>> Begin
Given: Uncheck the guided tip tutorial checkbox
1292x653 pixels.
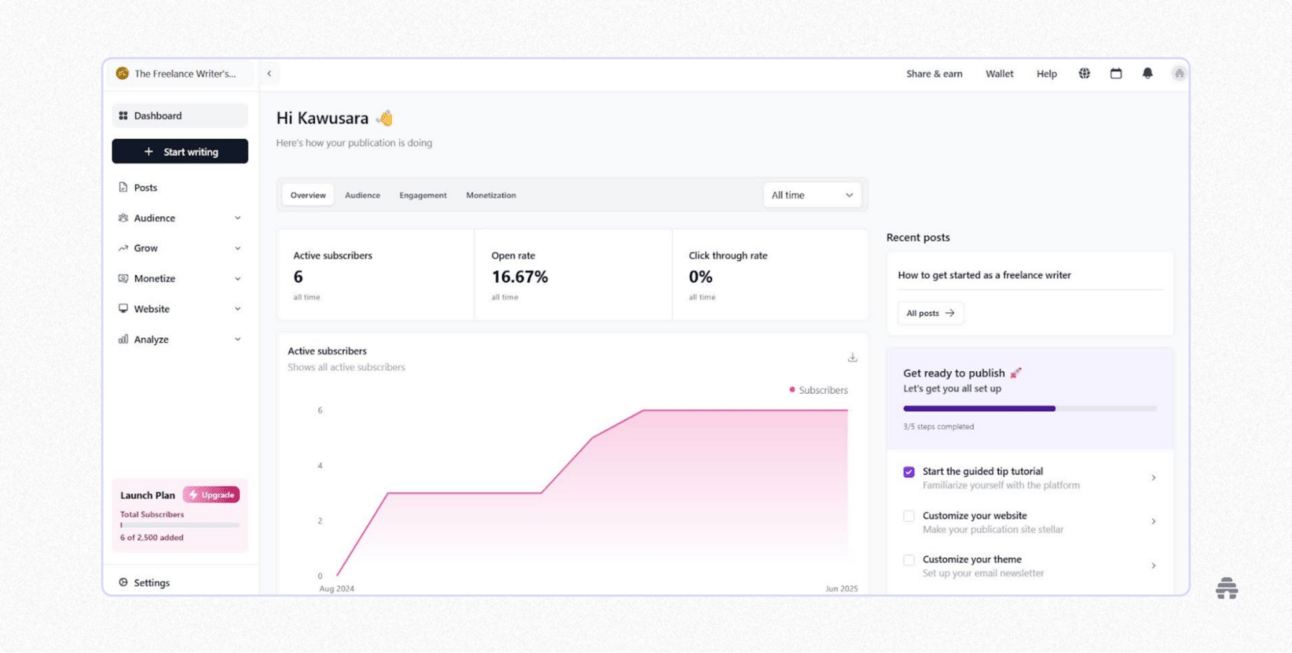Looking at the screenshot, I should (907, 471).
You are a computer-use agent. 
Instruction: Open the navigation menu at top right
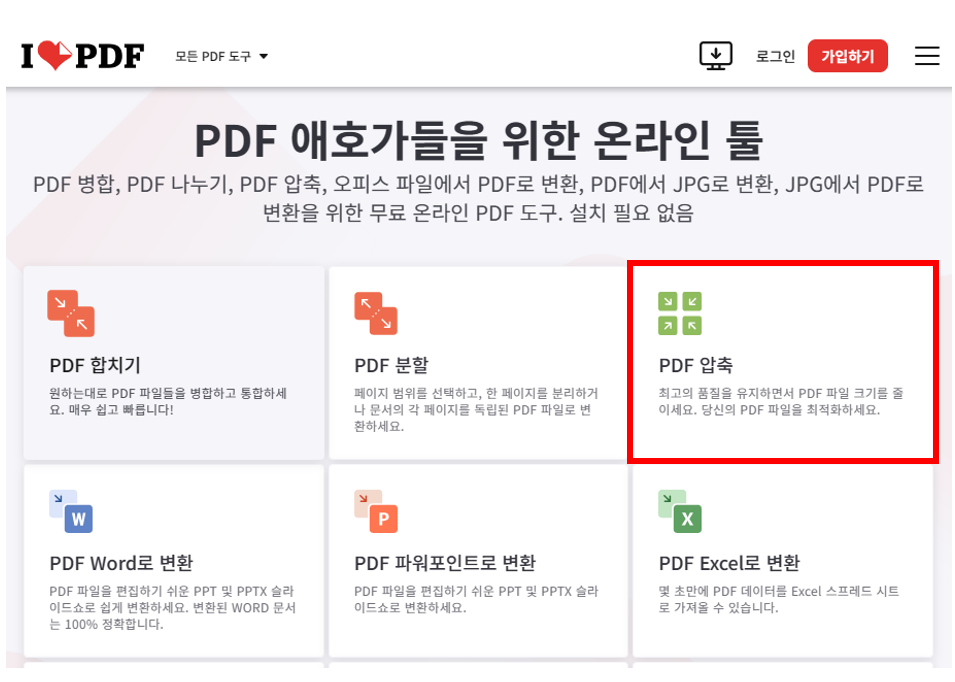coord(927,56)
>> End
>> Begin
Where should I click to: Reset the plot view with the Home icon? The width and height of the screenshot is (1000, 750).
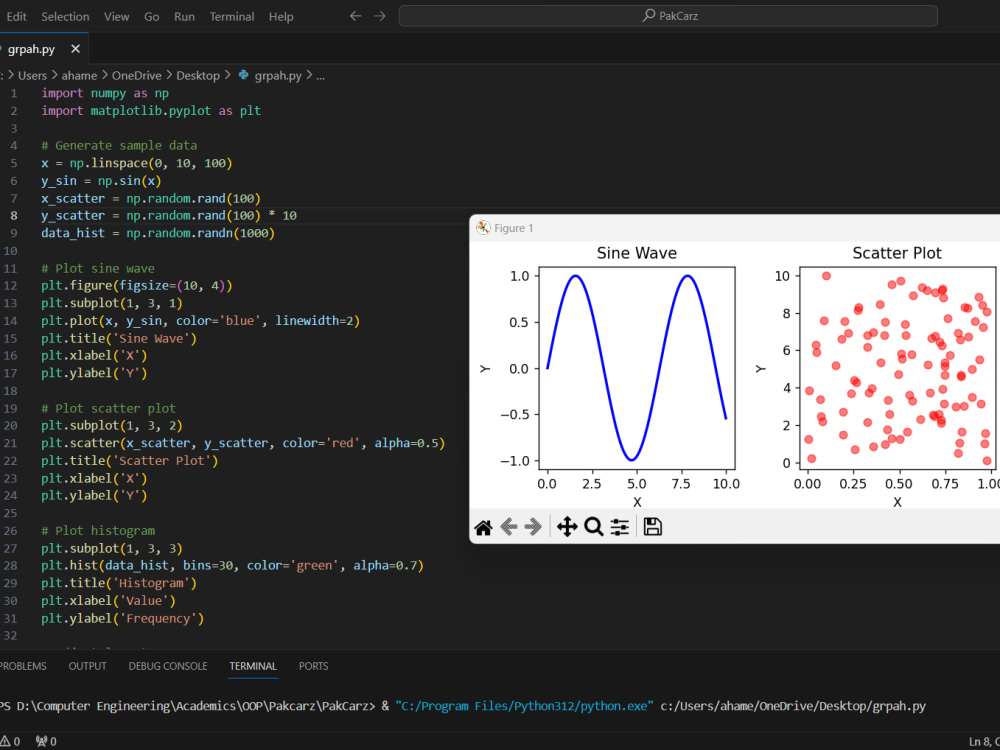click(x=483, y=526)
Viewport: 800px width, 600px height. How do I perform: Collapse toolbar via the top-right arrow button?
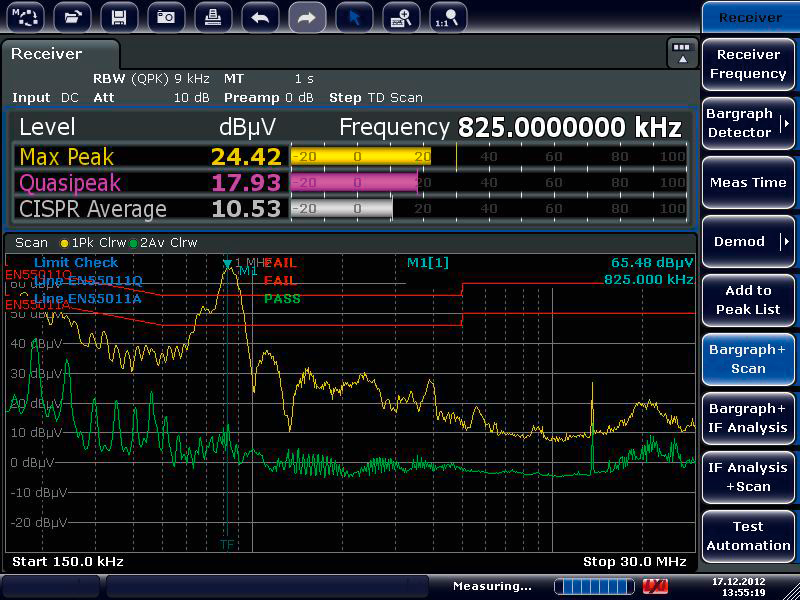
>> End
Task statement: Put the data from the line containing "Where should I" to the line containing "Viewport: 800px width, 600px", both included, into a numbered list, skipping any blank lines and leaving out the pictures.

Expected output:
1. Where should I click to: Reset the plot view with the Home icon? The width and height of the screenshot is (1000, 750).
2. click(x=483, y=526)
3. Viewport: 800px width, 600px height. How do I perform: Collapse toolbar via the top-right arrow button?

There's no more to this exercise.